Though the Obama administration announced yesterday that it will no longer defend the constitutionality of the Defense of Marriage Act (DOMA), one research fellow sees the “silver lining.”
The Alliance Defense Fund (ADF) says the executive branch of the government has upped the ante by refusing to show up in the existing court cases, which is ultimately a disappointment to most Americans. (Listen to audio report)
“The Department of Justice has a constitutional duty to defend the laws duly enacted by Congress,” notes ADF attorney Austin R. Nimocks. “And the refusal of the attorney general to defend the federal Defense of Marriage Act just because they don’t like it politically is really inexcusable.”

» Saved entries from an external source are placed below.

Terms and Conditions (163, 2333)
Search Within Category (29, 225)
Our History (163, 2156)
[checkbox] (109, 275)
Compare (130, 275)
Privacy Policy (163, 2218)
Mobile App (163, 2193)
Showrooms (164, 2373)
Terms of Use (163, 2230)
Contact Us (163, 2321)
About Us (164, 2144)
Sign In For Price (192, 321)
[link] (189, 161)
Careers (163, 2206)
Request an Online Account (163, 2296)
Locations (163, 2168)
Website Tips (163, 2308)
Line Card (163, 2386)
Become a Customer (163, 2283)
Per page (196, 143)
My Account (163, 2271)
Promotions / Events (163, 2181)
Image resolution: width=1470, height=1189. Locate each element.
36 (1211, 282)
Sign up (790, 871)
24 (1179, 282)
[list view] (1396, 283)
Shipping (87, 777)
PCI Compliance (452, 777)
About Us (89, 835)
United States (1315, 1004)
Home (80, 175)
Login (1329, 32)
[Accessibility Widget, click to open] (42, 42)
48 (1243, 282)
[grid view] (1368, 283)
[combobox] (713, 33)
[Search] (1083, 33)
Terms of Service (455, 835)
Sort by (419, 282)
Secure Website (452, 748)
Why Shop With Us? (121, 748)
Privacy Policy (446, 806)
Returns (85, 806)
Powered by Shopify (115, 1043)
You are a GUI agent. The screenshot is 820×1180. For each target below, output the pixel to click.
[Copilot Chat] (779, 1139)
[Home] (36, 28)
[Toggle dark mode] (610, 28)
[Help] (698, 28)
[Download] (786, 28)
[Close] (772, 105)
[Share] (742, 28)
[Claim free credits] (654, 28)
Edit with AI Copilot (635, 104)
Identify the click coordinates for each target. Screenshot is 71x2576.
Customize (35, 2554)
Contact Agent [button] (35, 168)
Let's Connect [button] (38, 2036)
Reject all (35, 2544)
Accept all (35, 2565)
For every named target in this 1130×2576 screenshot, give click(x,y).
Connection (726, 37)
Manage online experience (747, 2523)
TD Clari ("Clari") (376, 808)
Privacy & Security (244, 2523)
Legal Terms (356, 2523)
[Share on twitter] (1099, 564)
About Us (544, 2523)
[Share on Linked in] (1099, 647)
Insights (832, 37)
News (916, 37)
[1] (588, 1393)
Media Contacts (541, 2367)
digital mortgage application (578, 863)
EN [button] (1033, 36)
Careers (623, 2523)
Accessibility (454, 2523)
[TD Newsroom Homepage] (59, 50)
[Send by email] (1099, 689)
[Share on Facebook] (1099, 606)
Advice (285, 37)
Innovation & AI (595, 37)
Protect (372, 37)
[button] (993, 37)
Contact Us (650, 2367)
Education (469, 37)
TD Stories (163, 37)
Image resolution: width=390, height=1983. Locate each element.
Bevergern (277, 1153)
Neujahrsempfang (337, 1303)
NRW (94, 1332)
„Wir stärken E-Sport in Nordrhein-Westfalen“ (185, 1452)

He suggests that U.S. citizens are the ones who will ultimately suffer the pitfalls of the administration’s decision, as they expect the government to do its job and support traditional marriage, which is widely endorsed.
“Americans across this country — from north to south, east to west, red states and blue states — when they have voiced their opinions on marriage, [they] have been unified that marriage is between one man and one woman,” Nimocks reports. “And for the Department of Justice to make a political decision to throw marriage under the bus the way they are should really upset a lot of Americans.”
What does Obama’s decision not to enforce DOMA best reflect?
And Chuck Donovan, senior research fellow at The Heritage Foundation, says the government’s decision to abandon the federal law is outrageous because it is now understood that the administration’s defense of DOMA in court has only been a pretense.
“The silver lining, though, is that now, we’re going to get away from this farce of a representation we’ve had out of the Obama Justice Department,” Donovan suggests. That means “we’ll have a clear attempt…by others in Congress to interject the congressional view and defend marriage.”
The Department of Justice has already told one federal court that DOMA is unconstitutional, while maintaining in another case that the government could make a defense, even though the agency believes the law is unconstitutional.
“It’s embarrassing for the administration to have it play out this way,” the research fellow decides. “It looks very political. But actually, there’s a chance that DOMA will now get a much better defense.”
He further concludes that Obama was merely helping repeal the law before deciding yesterday to step out of the way. Now, “at least the mask is off.” So Christian legal organizations, including the Alliance Defense Fund, may have the chance to intervene on behalf of Congress and better defend traditional marriage.